Cultivating the Scientist in Every Child

Last week we discussed the vital importance of early, self-directed play to later learning and performance. We saw how Nolan Ryan transformed a childhood passion for throwing objects at targets into one of the top pitching careers in baseball history. Among applicants for NASA’s advanced engineering positions, those who had built things as children simply outperformed their equally well-educated peers in complex problem solving. Ryan’s pathway of learning was visible, the engineers’ pathways weren’t. Both paths to lifelong learning can be found in our Nature Explore Classrooms.

How can we better see, understand and work with our children on these journeys?

Compelling answers lie with David Hawkins, whom we briefly met last week. Hawkins’ theories were informed by the work of his wife Frances, herself an extraordinarily intuitive early childhood educator. For years, David and Frances tested their understandings of learning and teaching at their Mountain View Center for Environmental Education at the University of Colorado, Boulder. What follows is a greatly simplified summary of their work.

Hawkins saw young children as endlessly curious investigative scientists. Equally curious adults who are tuned-in to children’s investigations can deepen the learning. The ideas, concepts and experiences these fortunate children explore will resonate throughout their later learning, and lives. Here’s what I believe Hawkins would have said about “teaching” in our outdoor classrooms.

Play, with the natural materials that are everywhere in a well-supplied outdoor classroom, is the starting point. Hawkins preferred preexisting, open-ended materials and environments, to pre-designed materials or aids. The designed object draws less on the child’s creativity, and more on predictable play. Each natural object has an open-ended potential to inspire many possible usages, many avenues of learning. Natural materials are a draw to a child’s creativity, imagination and curiosity.

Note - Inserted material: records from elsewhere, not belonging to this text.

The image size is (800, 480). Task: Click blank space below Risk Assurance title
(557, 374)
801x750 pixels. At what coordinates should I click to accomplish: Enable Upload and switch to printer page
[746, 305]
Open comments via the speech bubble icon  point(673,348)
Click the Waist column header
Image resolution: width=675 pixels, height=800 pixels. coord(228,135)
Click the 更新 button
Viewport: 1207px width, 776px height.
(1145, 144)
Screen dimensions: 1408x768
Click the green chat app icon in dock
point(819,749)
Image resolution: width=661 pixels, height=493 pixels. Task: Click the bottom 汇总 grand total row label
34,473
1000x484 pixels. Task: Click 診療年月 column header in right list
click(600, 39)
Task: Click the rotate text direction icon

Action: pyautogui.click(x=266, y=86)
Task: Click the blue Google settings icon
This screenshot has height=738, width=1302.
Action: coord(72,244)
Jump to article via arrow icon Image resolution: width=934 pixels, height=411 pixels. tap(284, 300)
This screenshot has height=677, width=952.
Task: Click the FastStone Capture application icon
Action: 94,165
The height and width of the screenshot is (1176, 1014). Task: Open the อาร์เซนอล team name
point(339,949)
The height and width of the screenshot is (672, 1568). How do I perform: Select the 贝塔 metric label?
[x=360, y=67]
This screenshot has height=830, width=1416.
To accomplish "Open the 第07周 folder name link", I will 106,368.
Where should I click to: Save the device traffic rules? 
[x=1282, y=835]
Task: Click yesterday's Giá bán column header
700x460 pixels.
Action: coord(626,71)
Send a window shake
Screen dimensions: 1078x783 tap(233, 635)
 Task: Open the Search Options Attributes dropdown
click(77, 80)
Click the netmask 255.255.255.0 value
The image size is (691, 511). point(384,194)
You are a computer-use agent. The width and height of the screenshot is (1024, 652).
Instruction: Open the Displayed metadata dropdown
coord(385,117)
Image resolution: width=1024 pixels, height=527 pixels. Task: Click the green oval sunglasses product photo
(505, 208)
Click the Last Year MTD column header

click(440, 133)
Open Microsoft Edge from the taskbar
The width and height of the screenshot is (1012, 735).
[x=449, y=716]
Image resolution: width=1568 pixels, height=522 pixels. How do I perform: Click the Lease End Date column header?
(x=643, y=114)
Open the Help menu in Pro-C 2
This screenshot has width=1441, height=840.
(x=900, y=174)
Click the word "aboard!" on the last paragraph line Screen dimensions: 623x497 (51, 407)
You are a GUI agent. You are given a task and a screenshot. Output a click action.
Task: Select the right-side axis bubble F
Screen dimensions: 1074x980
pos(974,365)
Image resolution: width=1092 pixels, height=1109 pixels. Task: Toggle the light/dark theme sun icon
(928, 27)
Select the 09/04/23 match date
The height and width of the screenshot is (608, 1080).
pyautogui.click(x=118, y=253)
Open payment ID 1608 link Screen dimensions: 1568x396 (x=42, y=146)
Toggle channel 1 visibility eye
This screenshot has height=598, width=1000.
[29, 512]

For the real, deeper learning to take place during “play,” the child must have enough time to truly explore the many paths her curiosity opens. Hawkins called this unstructured time “messing about” with materials. By messing about with objects the child can test theories about how to accomplish her goals, even as her goals shift. She learns the properties of a particular object and how it works (or not) for what she wants it to do. She learns how it interacts with other materials. She develops and revises theories based on these experimentations. The teacher observes, and interacts with the child, scaffolding the learning. Teacher and child may later review the experience; “unpacking” it. So all this “messing about,” meandering play with open-ended materials, is actually learning that is deeply felt by both the child and the teacher.

This kind of learning has three elements: the child, an adult, and the shared subject of interest. Although the adult may arrange materials for investigation, it is the child who does the investigating. Open-ended questions may be appropriate when they amplify the child’s thinking rather than divert it. Important to this process is that both the child and the adult are interested in the subject being studied. A child (or children), and an adult, all compelled by the shared subject, are the three necessary ingredients for this advanced learning.

David and Frances knew that teachers significantly impact the learning value of children’s play. A teacher who believes that “teaching” results in learning and that play is just play will not see the learning David addresses. And a teacher who has difficulty experiencing materials with the openness of a child has limited abilities to understand the child’s process, and can’t fully scaffold their learning.

How did David and Frances ensure that teachers who came to their Mountain View Center could be fully engaged with the children? The teachers themselves “messed about” with materials, both individually and in groups. They re-experienced the open-ended process of investigation that is the baseline of children’s play. Teachers would play with various objects to investigate. By fitting materials together, balancing, assembling and more, teachers made and tested their own theories. When they had rediscovered the excitement of plunging into the unknown through their experiences with the materials, they were better able to work deeply with children. And this spirit of inquiry was meant to be life-long. The best teachers are themselves lifelong learners, as were David and Frances.

Fitting this all together we have a model that might seem perfectly intuitive.

An adult, who himself has a spirit of life-long learning, engages with a young child involved in self-directed play, centered on a subject or objects that interest them both. Our Nature Explore Classrooms have worlds of opportunities for this kind of learning.  Hawkins provides profoundly important pathways for adults and children on these journeys of learning.